# [Goal of the exercise]
Reproduce the records below exactly, leaving out any pictures.

[Opening Data in this exercise section]

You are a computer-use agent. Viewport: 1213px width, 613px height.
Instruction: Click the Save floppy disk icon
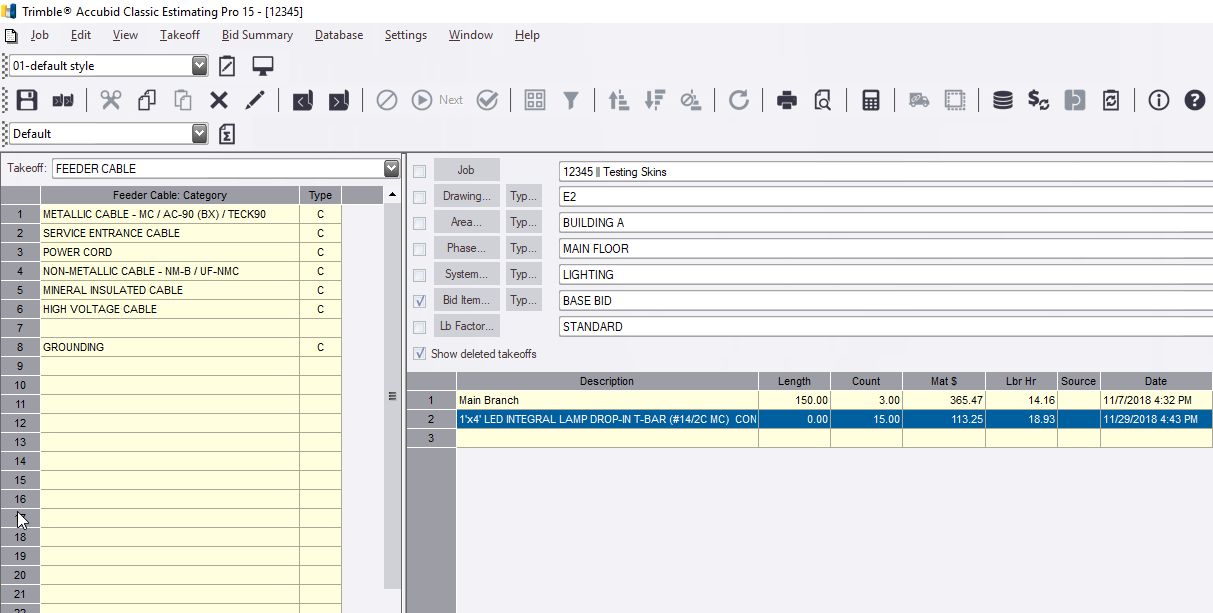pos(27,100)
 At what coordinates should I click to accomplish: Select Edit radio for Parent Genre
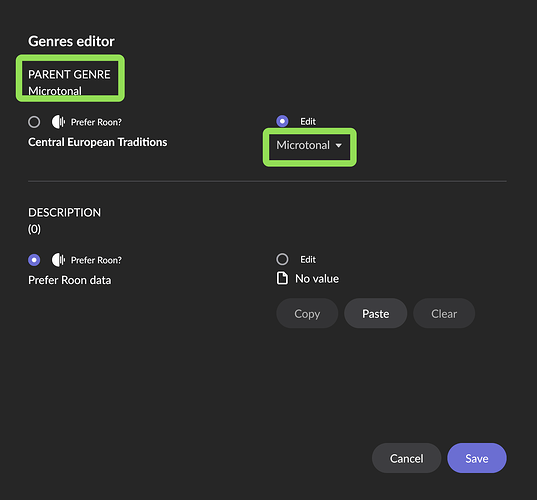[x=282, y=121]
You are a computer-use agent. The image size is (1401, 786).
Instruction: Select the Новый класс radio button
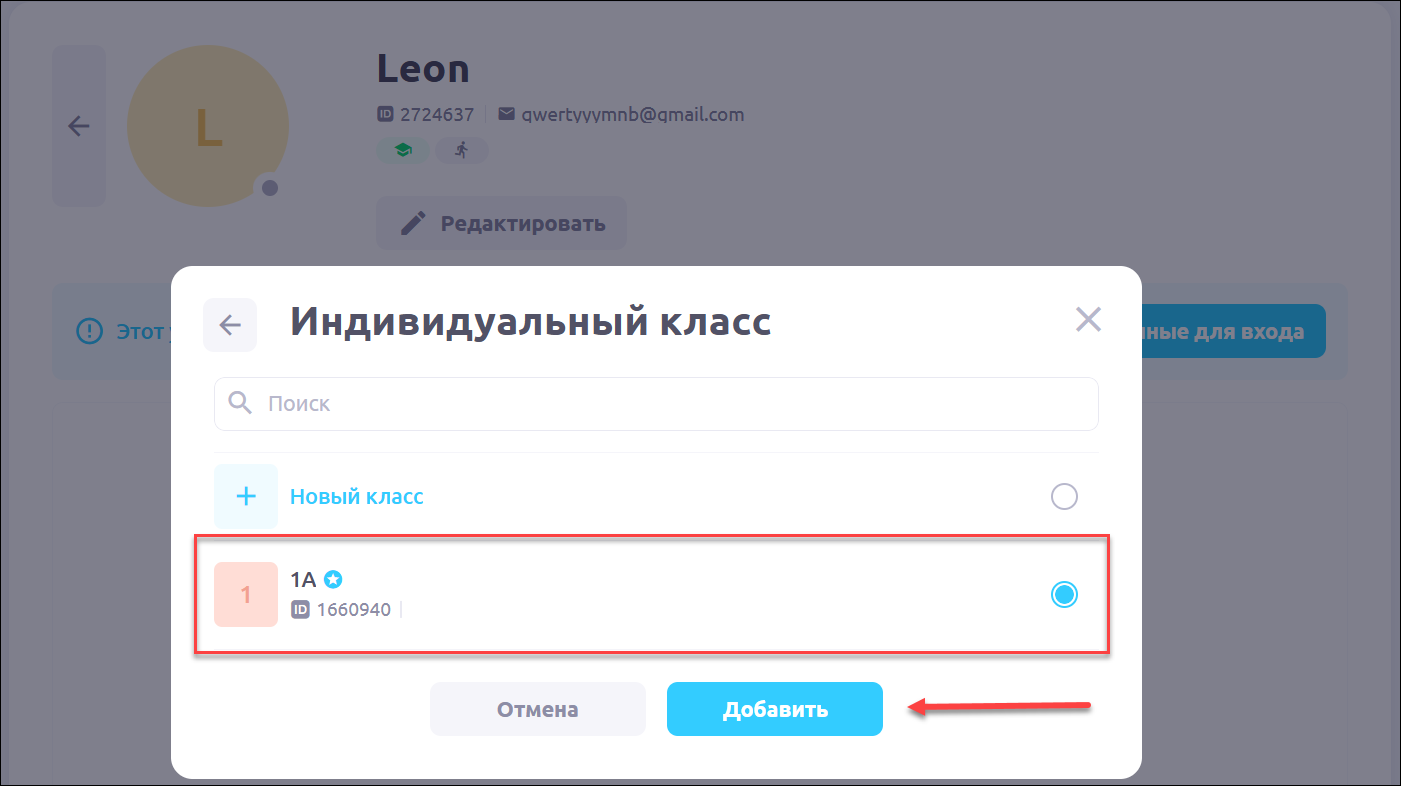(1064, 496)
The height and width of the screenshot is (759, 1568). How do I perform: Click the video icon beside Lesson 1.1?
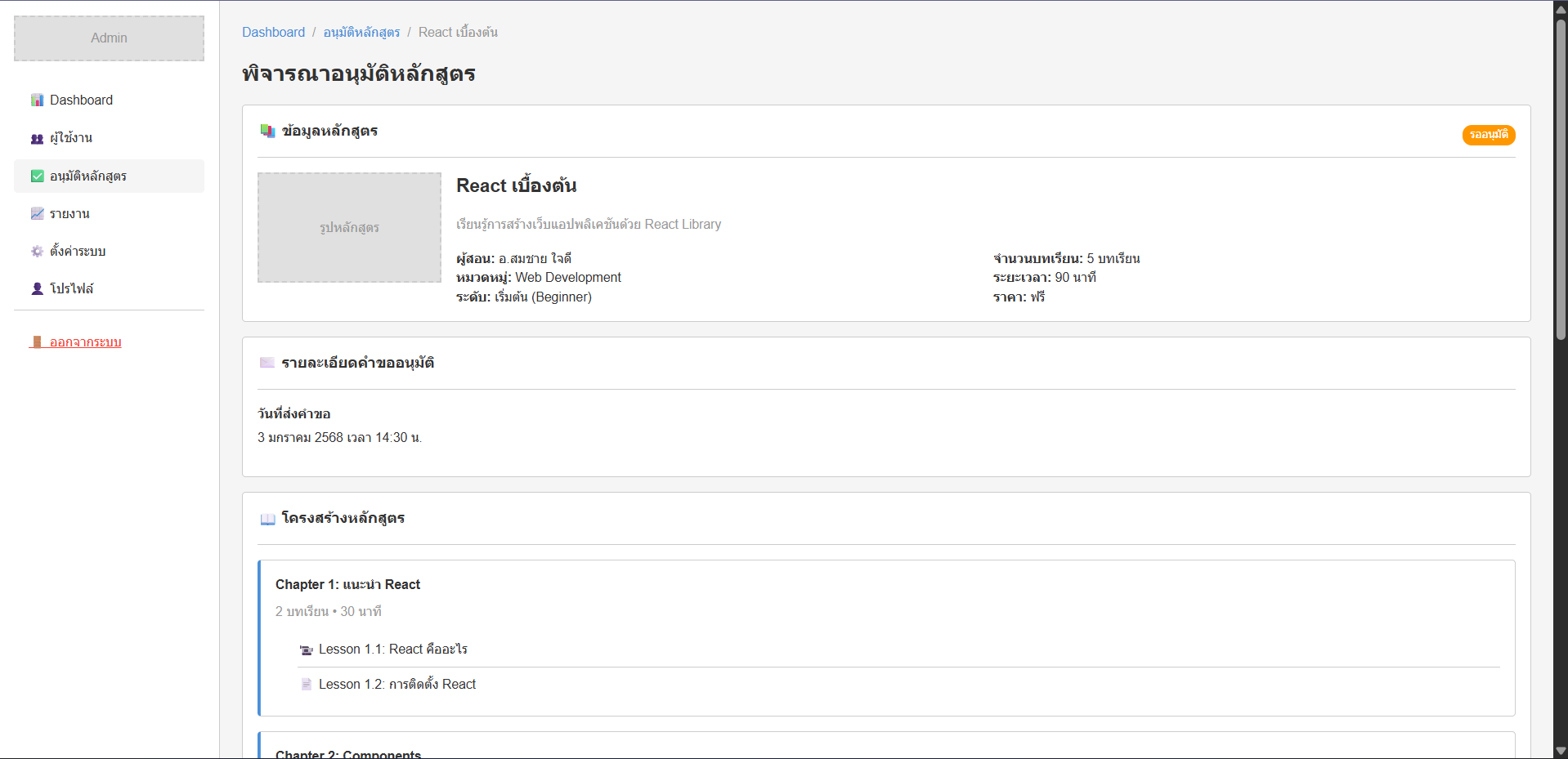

[Closing Data in this exercise section]

# [Written response]
You are a computer-use agent. Viewport: 1213px width, 613px height.
Instruction: Click the Save floppy disk icon
pos(27,100)
 At what coordinates should I click to accomplish: Select Edit radio for Parent Genre
[x=282, y=121]
You are a computer-use agent. The image size is (1401, 786).
Instruction: Select the Новый класс radio button
(1064, 496)
The height and width of the screenshot is (759, 1568). How do I perform: Click the video icon beside Lesson 1.1?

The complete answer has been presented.